* Task instructions *
Copy each line, word for word, from the one with "Screen dimensions: 720x1190" through the final line of the listing, but skip the pictures.

-=-=-=-=-

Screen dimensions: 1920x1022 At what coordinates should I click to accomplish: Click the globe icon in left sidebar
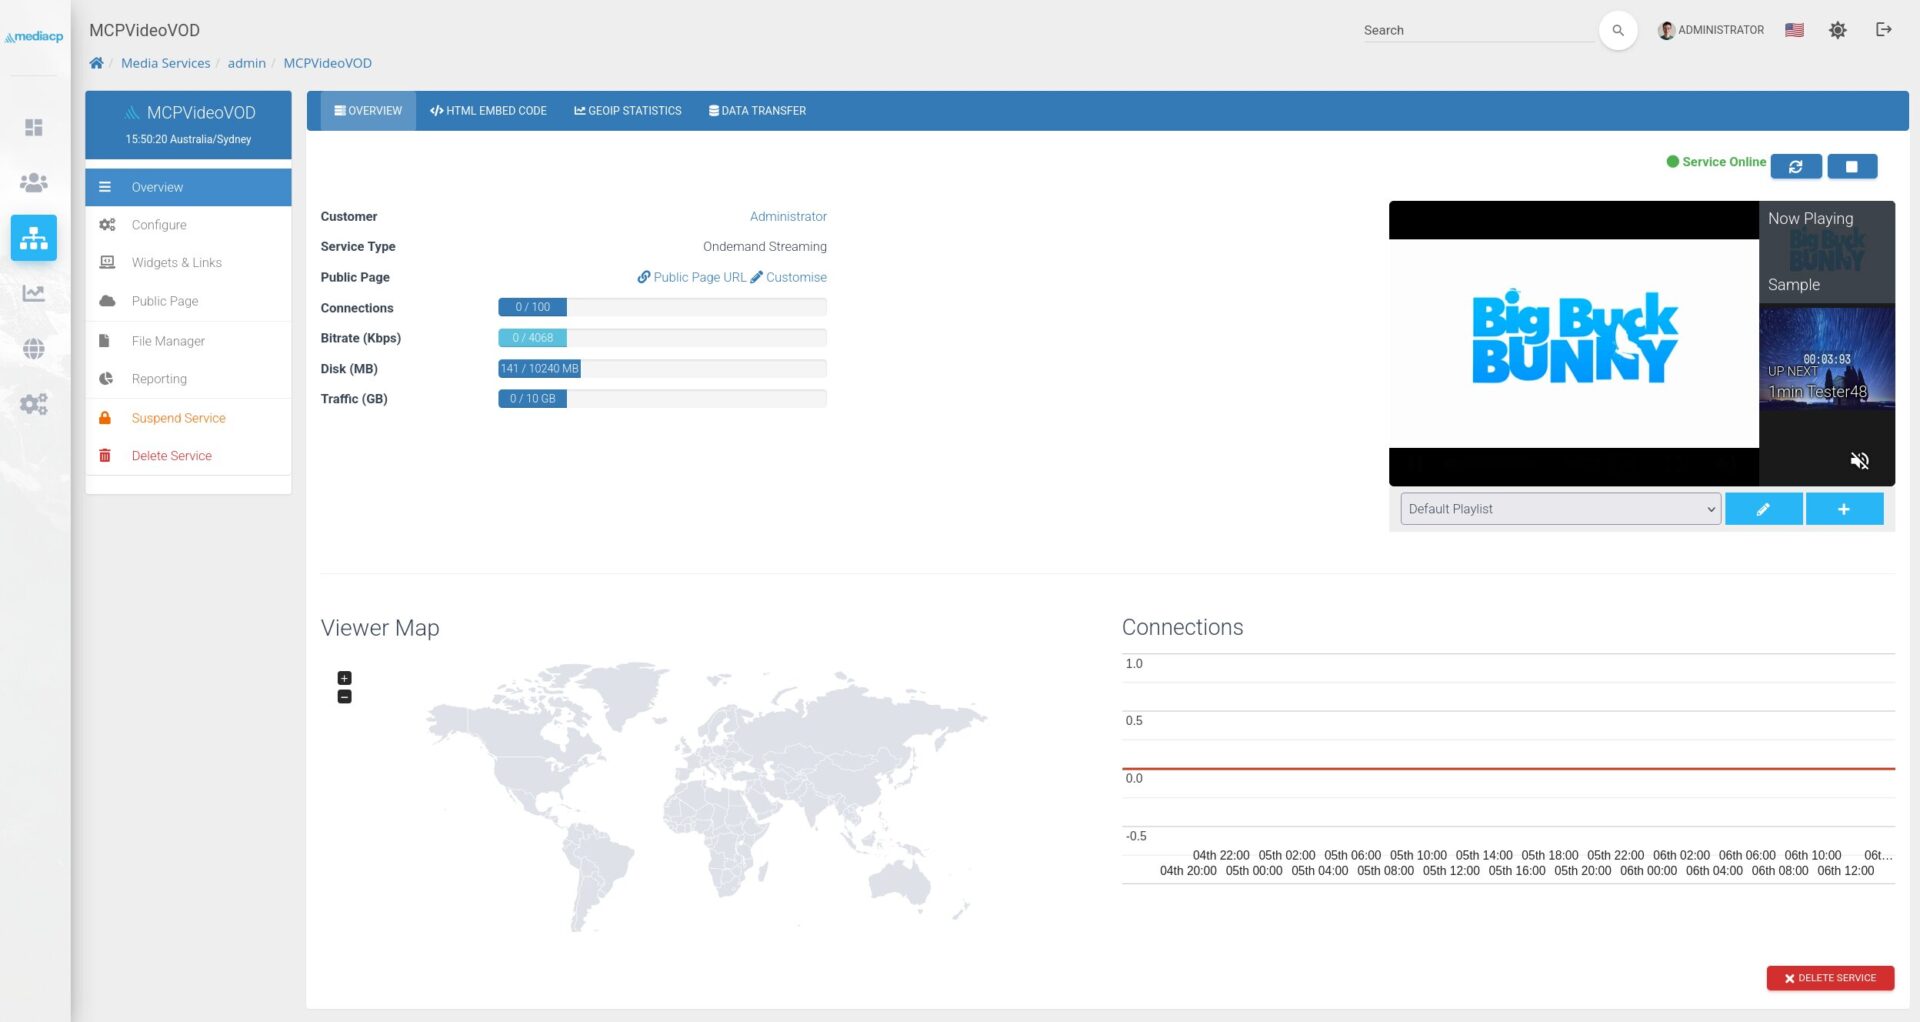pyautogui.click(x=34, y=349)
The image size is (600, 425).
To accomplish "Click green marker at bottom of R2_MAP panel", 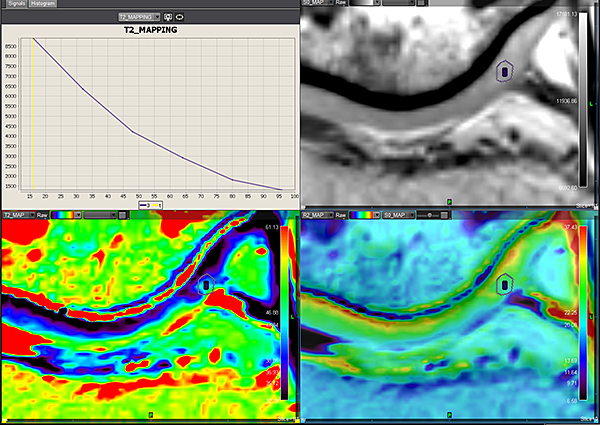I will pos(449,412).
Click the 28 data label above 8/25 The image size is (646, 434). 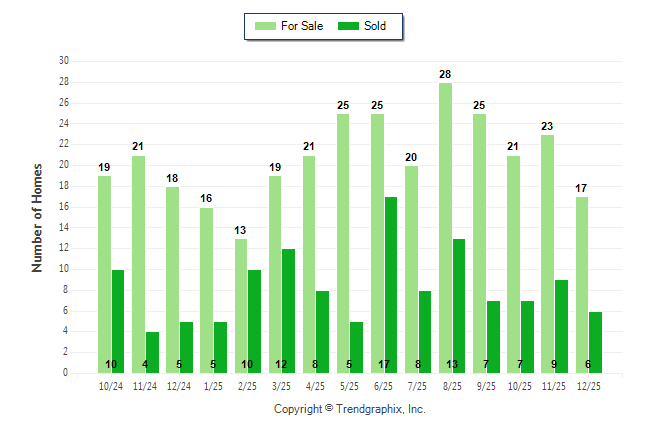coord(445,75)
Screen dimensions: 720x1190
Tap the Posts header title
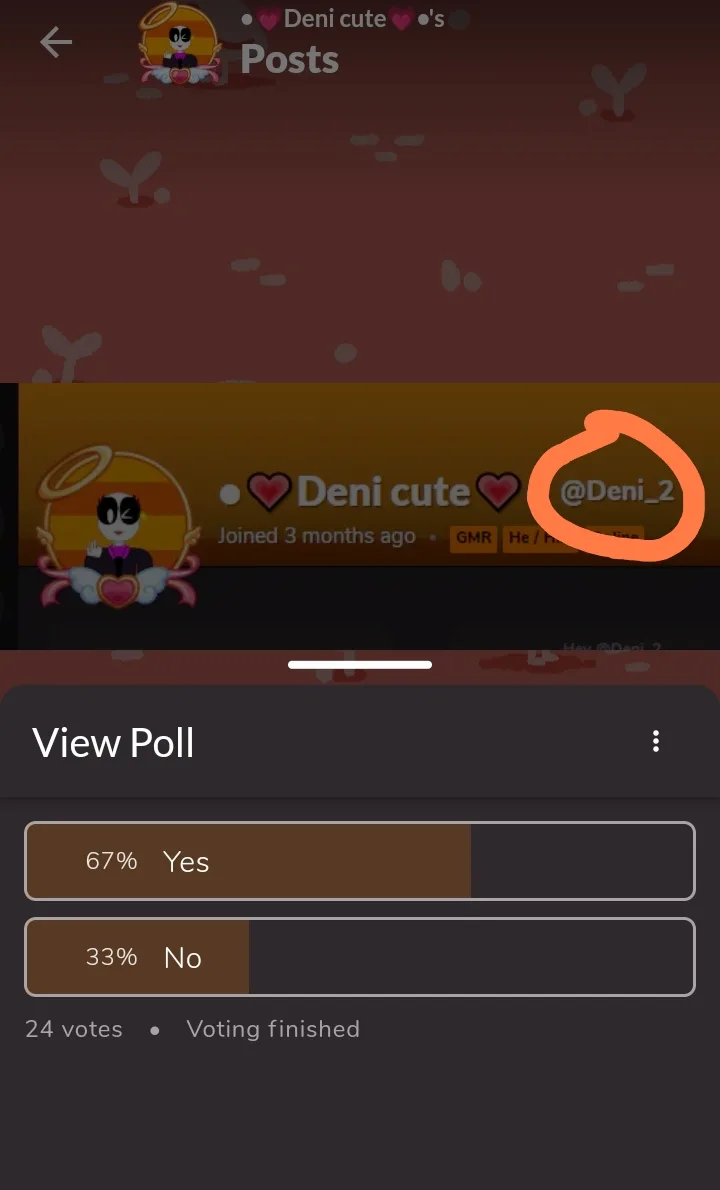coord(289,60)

-=-=-=-=-

* The completed task *
Screen dimensions: 720x1190
Tap the Posts header title
coord(289,60)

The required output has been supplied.